Review by Laura Katrine Skinnebach forthcoming.

Description

After purgatory was officially defined by the Catholic Church in the thirteenth century, its location became a topic of heated debate and philosophical speculation: Was purgatory located on the earth, or within it? Were its fires real or figurative? 

Diana Walsh Pasulka offers a groundbreaking historical exploration of spatial and material concepts of purgatory, beginning with scholastic theologians William of Auvergne and Thomas Aquinas, who wrote about the location of purgatory and questioned whether its torments were physical or solely spiritual. In the same period, writers of devotional literature located purgatory within the earth, near hell, and even in Ireland. In the early modern era, a counter-movement of theologians downplayed purgatory's spatial dimensions, preferring to depict it in abstract terms--a view strengthened during the French Enlightenment, when references to purgatory as a terrestrial location or a place of real fire were ridiculed by anti-Catholic polemicists and discouraged by the Church. 

The debate surrounding purgatory's materiality has never ended: even today members of post-millennial ''purgatory apostolates'' maintain that purgatory is an actual, physical place. Heaven Can Wait provides crucial insight into the theological problem of purgatory's materiality (or lack thereof) over the past seven hundred years.

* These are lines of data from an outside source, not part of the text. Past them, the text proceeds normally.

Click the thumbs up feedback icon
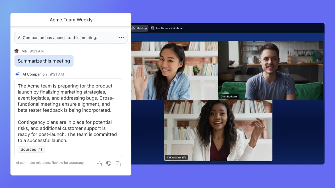pyautogui.click(x=99, y=164)
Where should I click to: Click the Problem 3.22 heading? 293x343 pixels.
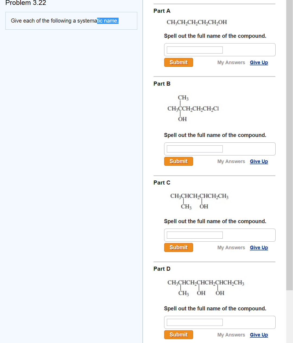(x=26, y=3)
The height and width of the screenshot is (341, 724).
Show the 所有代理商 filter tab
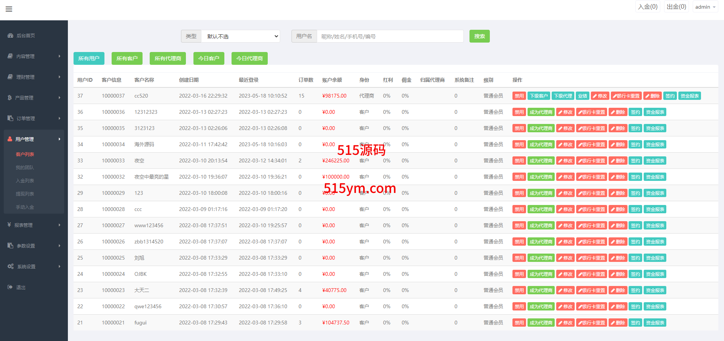[x=168, y=58]
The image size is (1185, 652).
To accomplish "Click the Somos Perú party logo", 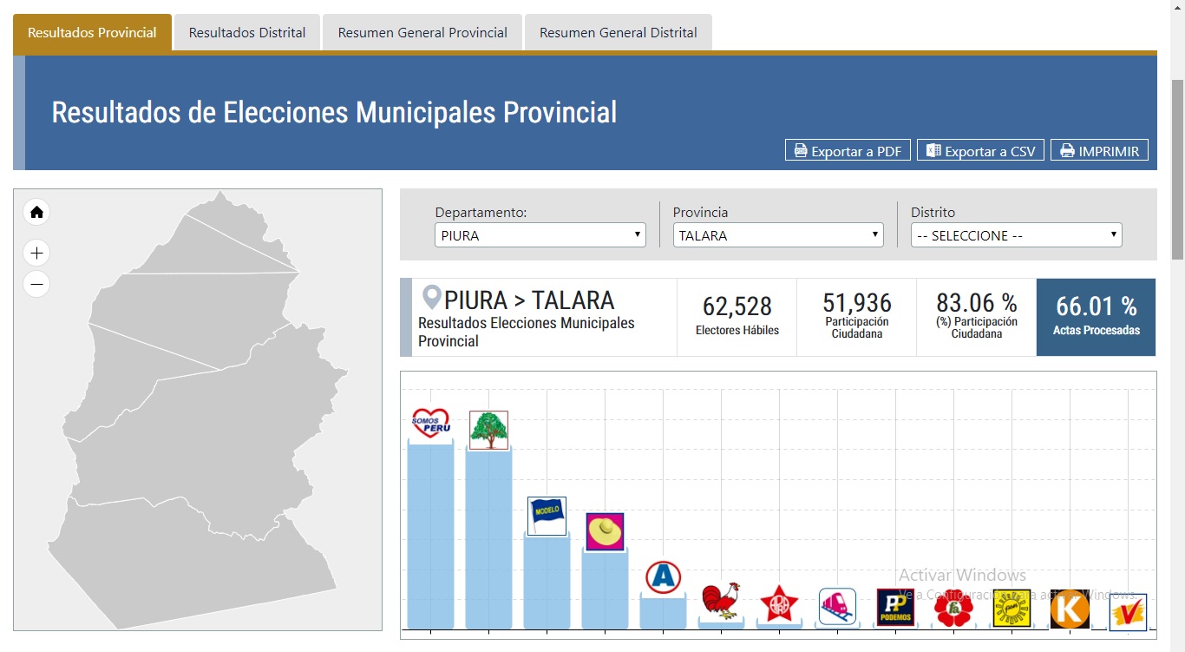I will [430, 424].
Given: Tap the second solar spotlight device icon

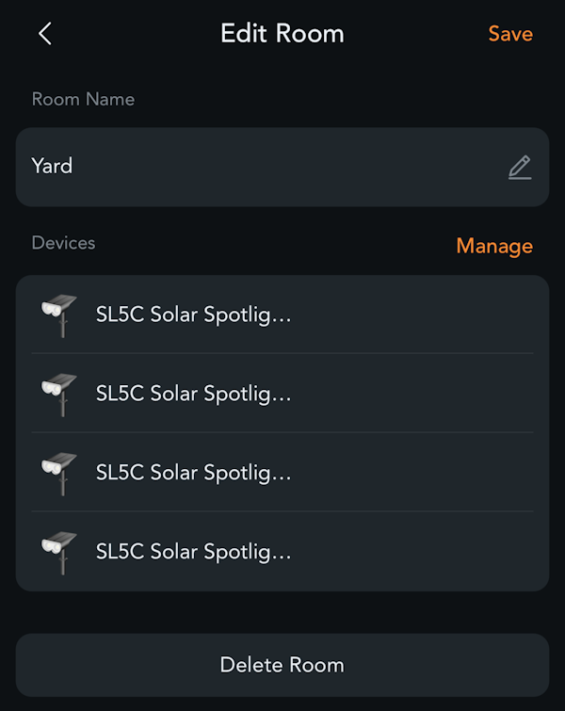Looking at the screenshot, I should tap(59, 395).
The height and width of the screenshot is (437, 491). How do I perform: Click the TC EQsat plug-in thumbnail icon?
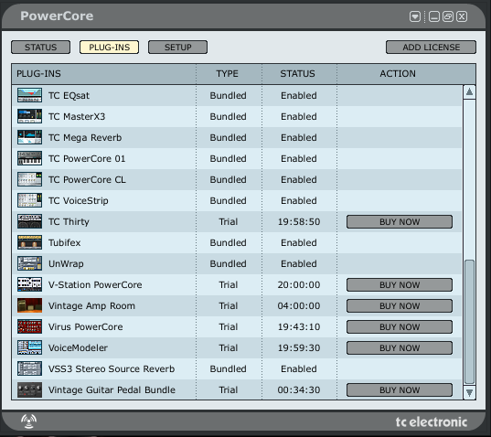pyautogui.click(x=29, y=95)
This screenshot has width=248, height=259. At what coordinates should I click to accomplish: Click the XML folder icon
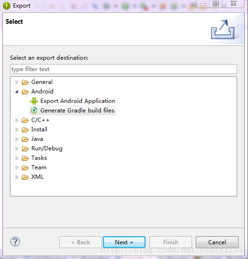coord(25,177)
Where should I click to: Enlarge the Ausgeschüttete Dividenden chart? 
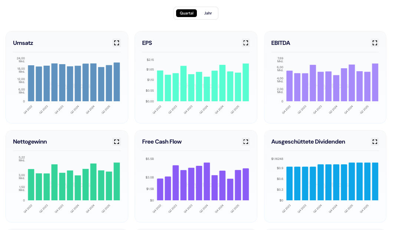(375, 142)
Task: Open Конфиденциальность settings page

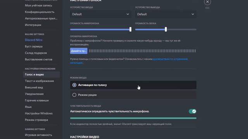Action: 40,12
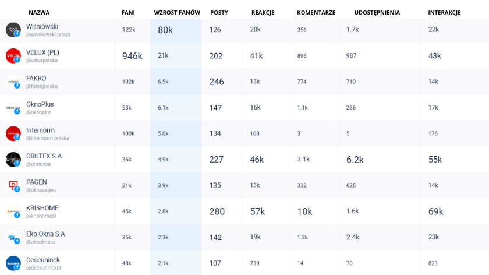Click the KRISHOME profile logo icon

point(13,211)
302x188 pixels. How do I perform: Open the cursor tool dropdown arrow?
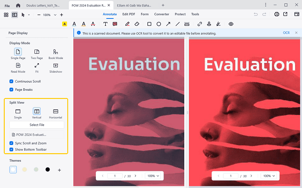[x=29, y=15]
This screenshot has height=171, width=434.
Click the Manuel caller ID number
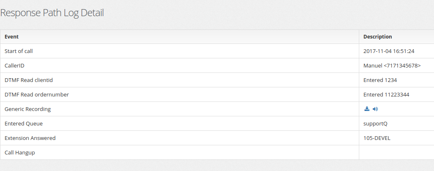[392, 66]
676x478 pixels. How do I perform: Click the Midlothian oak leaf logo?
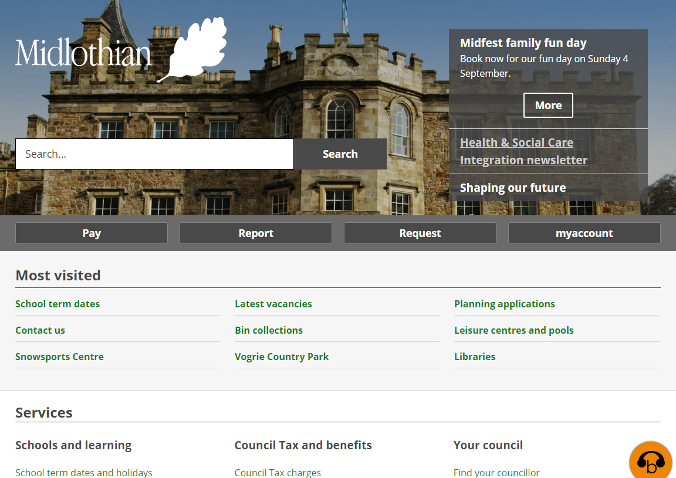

About the Author(s)/Editor(s)/Translator(s): 

Diana Walsh Pasulka earned her B.A. degree from the University of California at Davis, her M.A. from the Graduate Theological Union in Berkeley and her Ph.D. in Religious Studies from Syracuse University. She is an Associate Professor in the Department of Philosophy and Religion at the University of North Carolina, Wilmington, and has published on the subject of conceptions of the afterlife and Catholic history. She is the chair of the American Academy of Religion group Death and Dying.